Güneş kremleri geniş spektrumlu olmalı hem UVA hem de UVB’ye karşı koruma sağlamalıdır. Yine cilt tipine uygun olan ürün tercih edilmelidir. Lekeli ciltlerde, sivilceye eğilimli ciltlerde ya da hassas ciltlerde cilt tipine uygun ürünler seçilmelidir.
Gebe, emziren anneler ve çocuklarda mineral filtreli ürünler tercih edilmelidir. Mineral filtreli güneş kremi sürüldükten sonra hemen etkili iken kimyasal filtreli olanlar dışarıya çıkılmadan 15-20 dakika önce sürülmelidir. Mineral filtreli ürünlerde irritasyon ihtimali de daha düşüktür. Miktar için 2 parmak kuralı kullanılabilir; işaret ve orta parmak boyunca sıkılmış miktar yüz için yeterlidir.
Bebeklerde 6 ay sonrası güneş koruyucu kullanımı önerilir. Mineral filtreli olanlar tercih edilmelidir.
6- Güneş koruyucuyu hangi bölgelere hangi oranda uygulamalı ve ne kadar sürede yenilemeli?
Güneş koruyucular yalnızca yüze değil, güneşe maruz kalan tüm bölgelere yeterli miktarda ve eşit şekilde uygulanmalıdır. Yetersiz miktarda veya bazı bölgeleri atlayarak sürmek, koruyuculuğu azaltır. Bu bölgeler çoğunlukla unutulur ama cilt kanserinin sık geliştiği yerlerdir; kulaklar, ense, boyun (özellikle arka taraf), el üstleri, ayak sırtı, dudaklar (SPF içeren dudak balmı kullanın), göz çevresi (gözle temas etmeyen ürünlerle nazikçe uygulanmalı).
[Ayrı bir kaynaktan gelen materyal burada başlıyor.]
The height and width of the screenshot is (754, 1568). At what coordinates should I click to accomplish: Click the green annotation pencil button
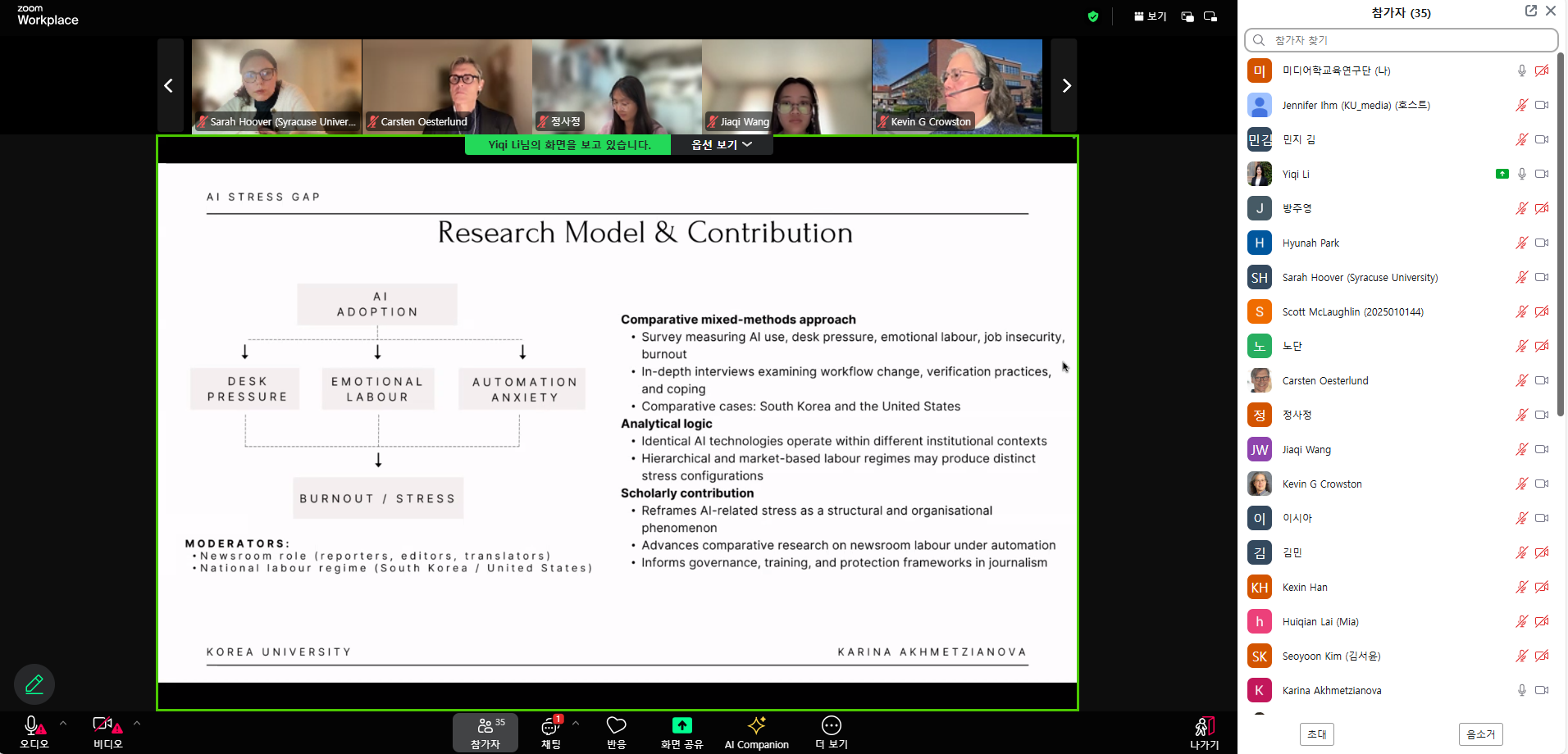point(34,684)
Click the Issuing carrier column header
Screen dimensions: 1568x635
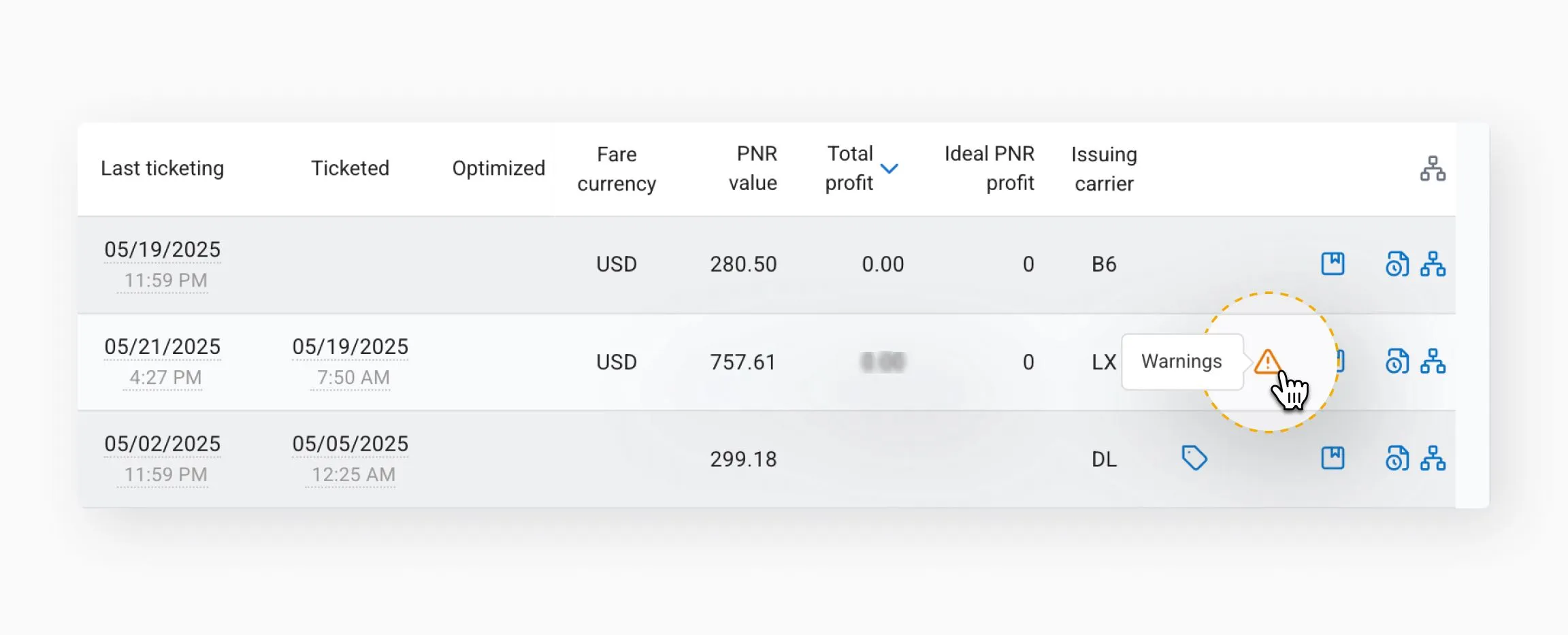(x=1104, y=169)
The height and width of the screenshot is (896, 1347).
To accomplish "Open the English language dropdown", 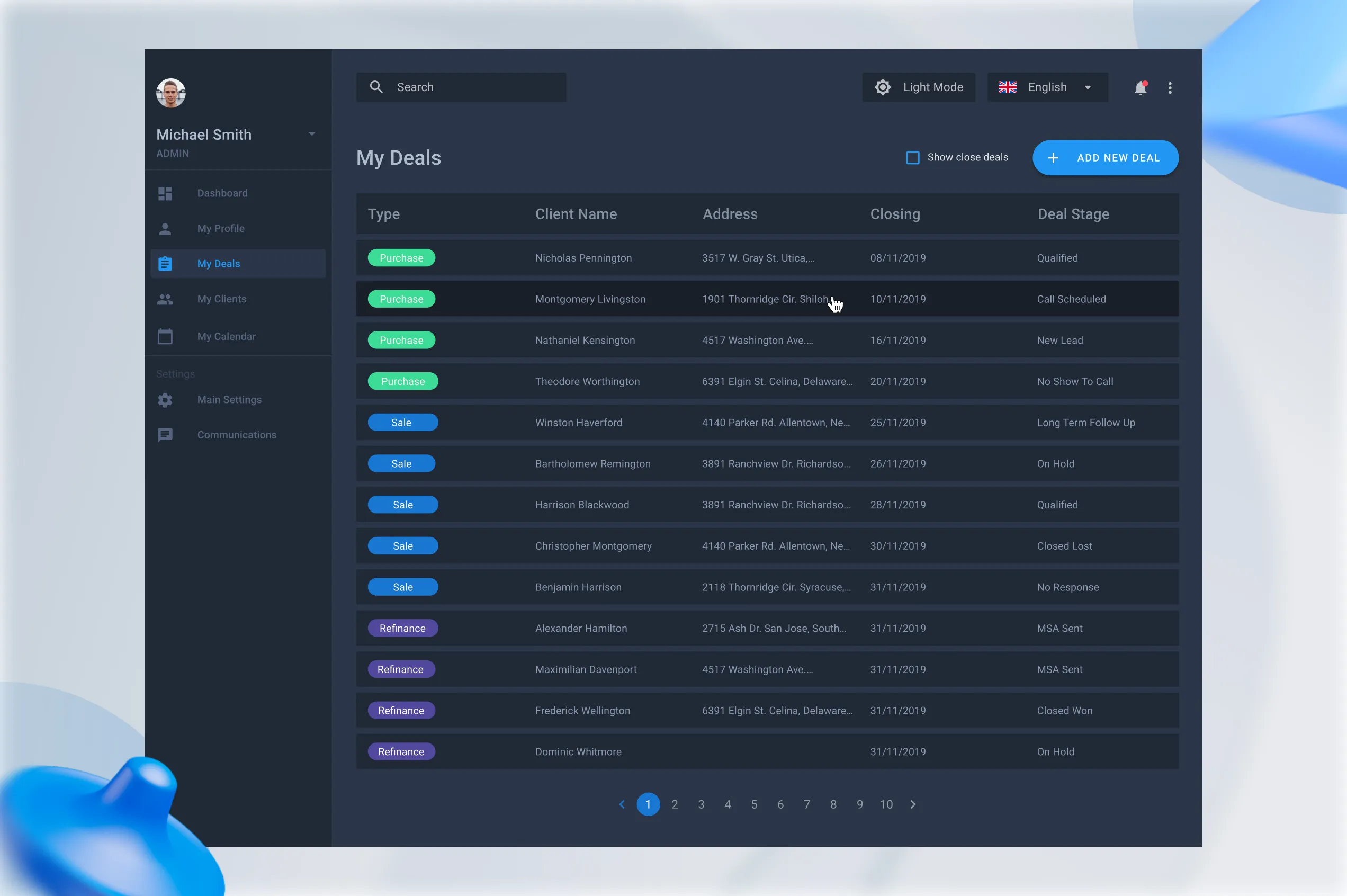I will tap(1047, 87).
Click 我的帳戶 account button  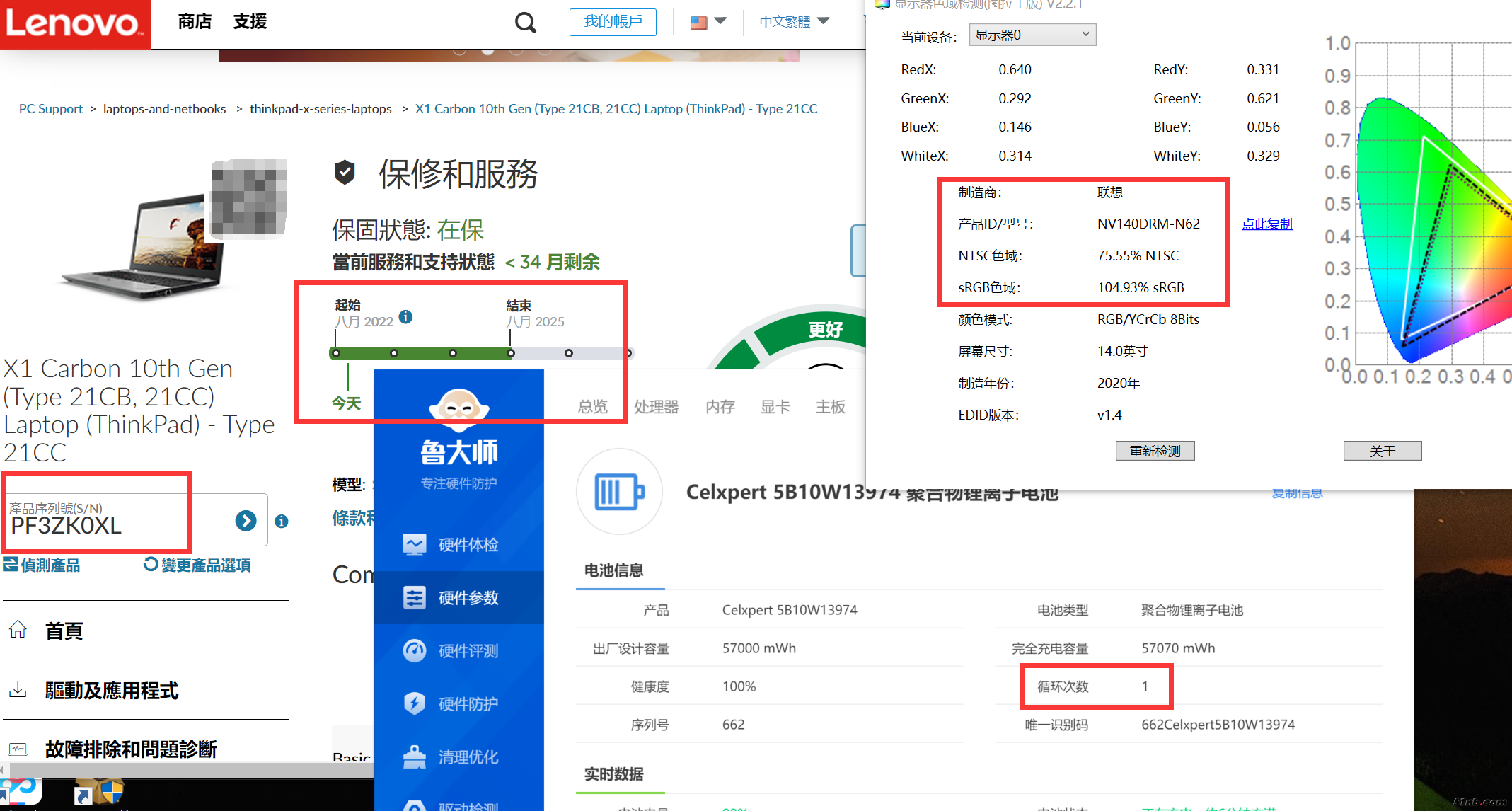coord(613,22)
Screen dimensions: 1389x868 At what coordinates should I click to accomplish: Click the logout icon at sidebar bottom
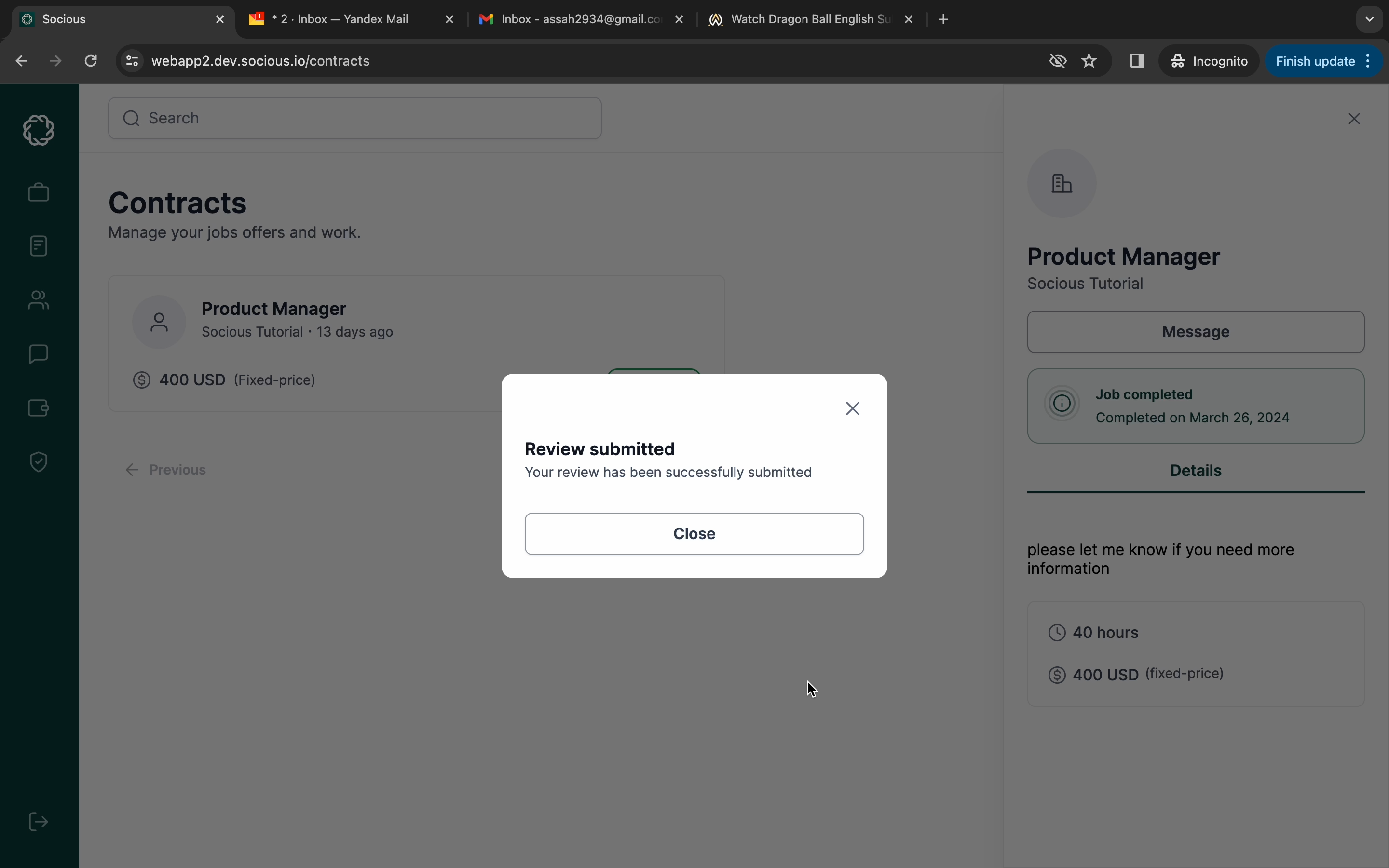pos(39,822)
7- Her güneş kremi gerçekten ‘koruyucu’ mu? Güneş koruyucu seçerken hangi kriterler göz önünde bulundurulmalı?
Hayır, her güneş koruyucu gerçekten etkili ve yeterli koruma sağlamayabilir. Güneş kremi seçerken UVA korumasının da olmasına ve SPF değerine dikkat edilmelidir. En az SPF 30+ ürünler tercih edilmelidir. Ürünün son kullanma tarihine dikkat edilmeli, açıldıktan sonra üzün süre duran ürünler kullanılmamalıdır.
Ürün her yere, yeterli miktarda ve tekrarlanarak uygulanmalıdır. Ancak daha önce de söylediğimiz gibi hiçbir güneş koruyucu yüzde 100 korumaz. Örneğin, SPF 30 güneş koruyucu, UVB ışınlarının yaklaşık yüzde 97'sini engeller. SPF 50 ise yaklaşık yüzde 98’i engeller. Bu sebeple ek fiziksel önlemler almak ve UV indeksinin yoğun olduğu zamanlarda (güneşin en dik geldiği 10:00-16:00 saatlerinde) maruziyeti engellemek önemlidir.